И вскоре убедился он,
Что, кроме Гамильтона — сэра,
Нужна и леди Гамильтон.
Последние две строчки требуют, вероятно, «исторического комментария». Дело в том, что именно тогда, когда Клячко писал свою эпиграмму, на советских экранах шла английская кинокартина «Леди Гамильтон». Вот Клячко и «обыграл» две фамилии — героини фильма и выдающегося ирландского математика Уильма Роуана Гамильтона (1805—1865), труды которого сыграли первостепенную роль в развитии гидромеханики и гидродинамики.
Увлечение поэзией длилось довольно долго, но и эта волна схлынула. На смену поэзии пришли шахматы, на блиц-турниры с часами уходил весь обеденный перерыв. Только меня поэтическая волна несла все дальше и дальше. Еще со школьных лет обнаружилась «стихо- устойчивость»: я мог неутомимо, днями читать и бубнить стихи, «хорошие и разные» Но всегда оставался Блок. Блок и стал ключом к пониманию других поэтов. Я начал вчитываться в Пастернака, как в научную работу, мне было недостаточно, что он нравится, притягивает,— хотелось понять, почему, в чем суть его магии... Никак не думал, что доведется мне нежданно-негаданно на какой-то миг соприкоснуться с Борисом Леонидовичем.

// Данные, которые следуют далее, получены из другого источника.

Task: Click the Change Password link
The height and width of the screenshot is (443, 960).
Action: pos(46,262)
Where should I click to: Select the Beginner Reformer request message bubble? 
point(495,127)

В молодости привелось мне постучаться в литературную дверь, она слегка приоткрылась, но потом жизнь отнесла меня в другую сторону. Однако мысль снова и понастойчивей толкнуться в эту дверь изредка возвращалась, правда, чем далее, тем реже. Довольно напряженная работа оставляла не слишком много времени для размышления о моем призвании, я еще по давней привычке иногда кое-что набрасывал, заполнял записные книжки, отцеживая в них планктон повседневных наблюдений. Я считал все это некой хронической затянувшейся болезнью и придумал в утешение следующий тезис: «Если я до сих пор не изменил свой жизненный путь и еще не в литературе, значит, и не надо, просто нет достаточных способностей. Если бы способности —- сами пробились бы наружу»,— И вдруг неожиданно для меня самого перечитанные и заново пережитые стихотворения Б. Пастернака побудили меня обратиться к Борису Леонидовичу с письмом. Я написал кое-что о себе, о своих раздумьях и сомнениях, об исканиях другого профессионального пути. Мало того, я, подобно чеховскому гимназисту, возвратившему учителю звездную карту со своими поправками, позволил себе еще и покритиковать его стихи.

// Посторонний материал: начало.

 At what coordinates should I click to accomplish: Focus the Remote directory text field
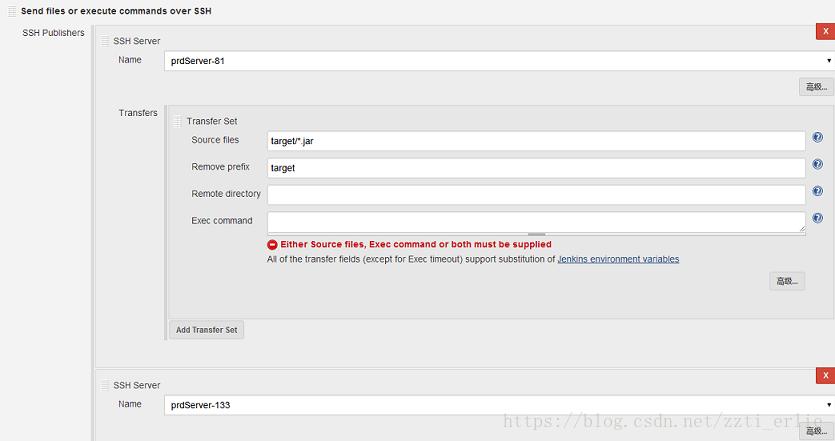pos(536,194)
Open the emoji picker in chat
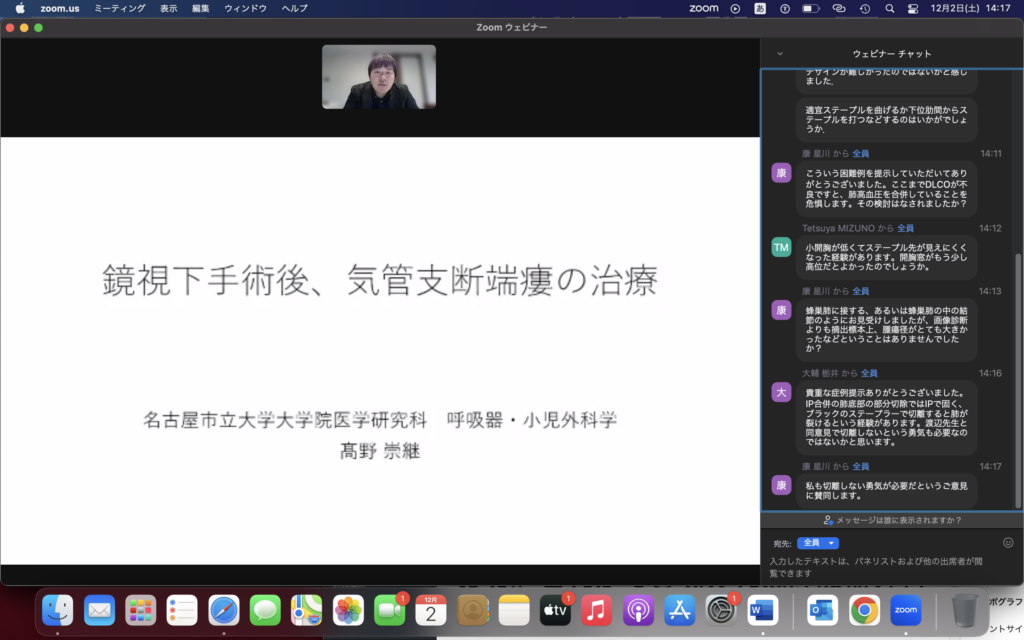 (x=1008, y=542)
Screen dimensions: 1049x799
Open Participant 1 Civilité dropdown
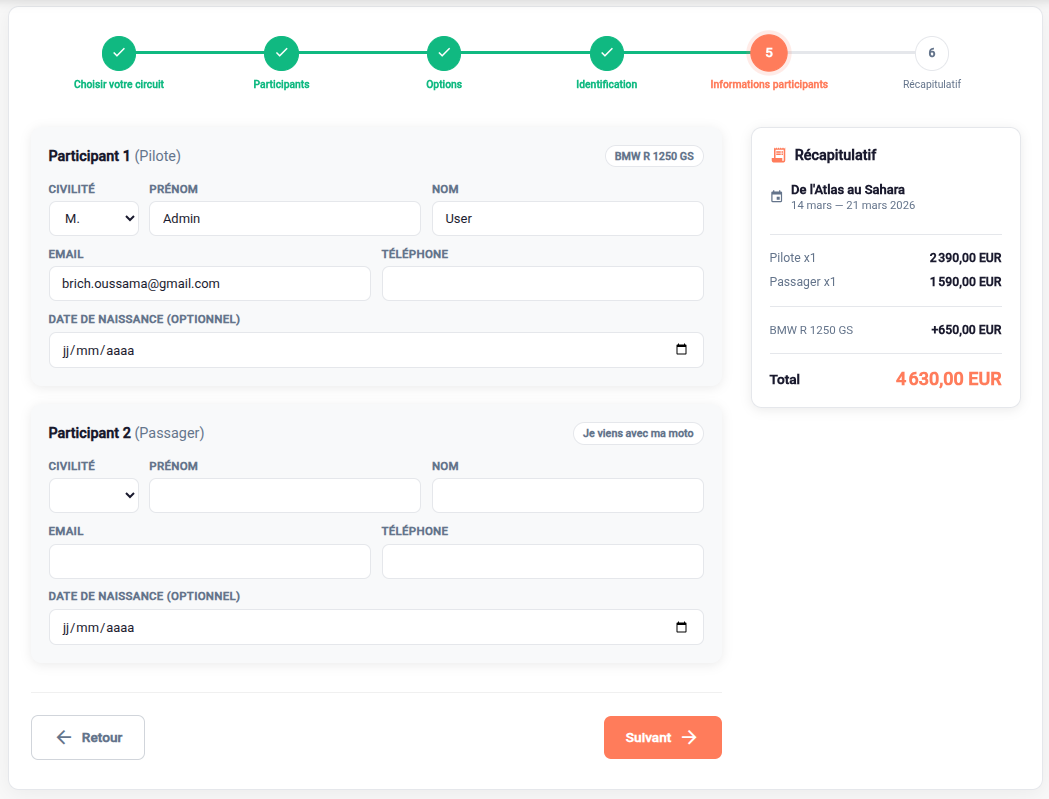(94, 219)
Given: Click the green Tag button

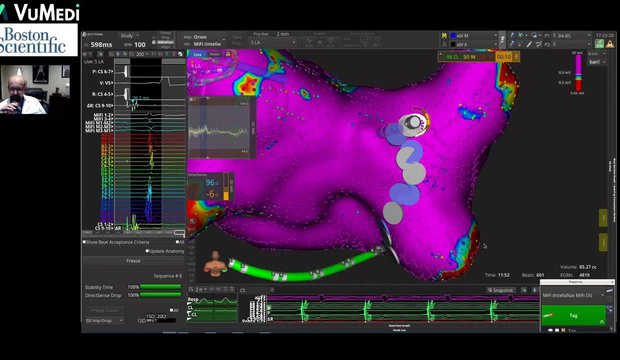Looking at the screenshot, I should coord(573,315).
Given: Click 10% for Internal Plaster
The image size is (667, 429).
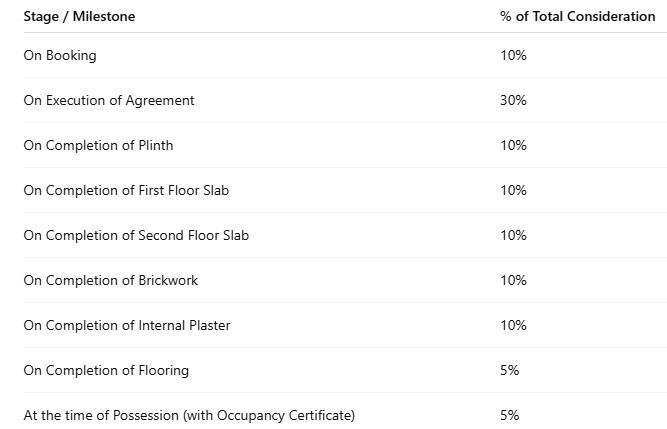Looking at the screenshot, I should click(513, 326).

Прошло некоторое время. Я рассудил по здравому размышлению, что ответа на столь странное и, возможно, неуместное послание ожидать не следует. Слегка сконфузясь и поругав себя за легкомыслие, я забыл о своем поступке. Спустя год я получил ответ. Это было поразительно: Пастернак переживал тогда нелегкие годы, а ожидал, вероятно, еще более трудных...
Его письмо оказалось удивительно откровенным, поражало бережным отношением к незнакомому человеку, душевной зоркостью и проницательностью (оно было очень личным для нас обоих, и я не могу привести его полностью...).
15 дек. 1953 г.
Глубокоуважаемый тов. Волынский!
Вы, наверно, уже забыли о своем письме, написанном около года тому назад. Я тогда же решил обязательно ответить Вам. Но я был очень занят. Последнее десятилетие я пишу для себя, себе в убыток, не для печати — и, значит, вдвойне дорожу временем, чтобы укоротить свой отход от заработка и оправдать потерю времени действительно сделанным делом.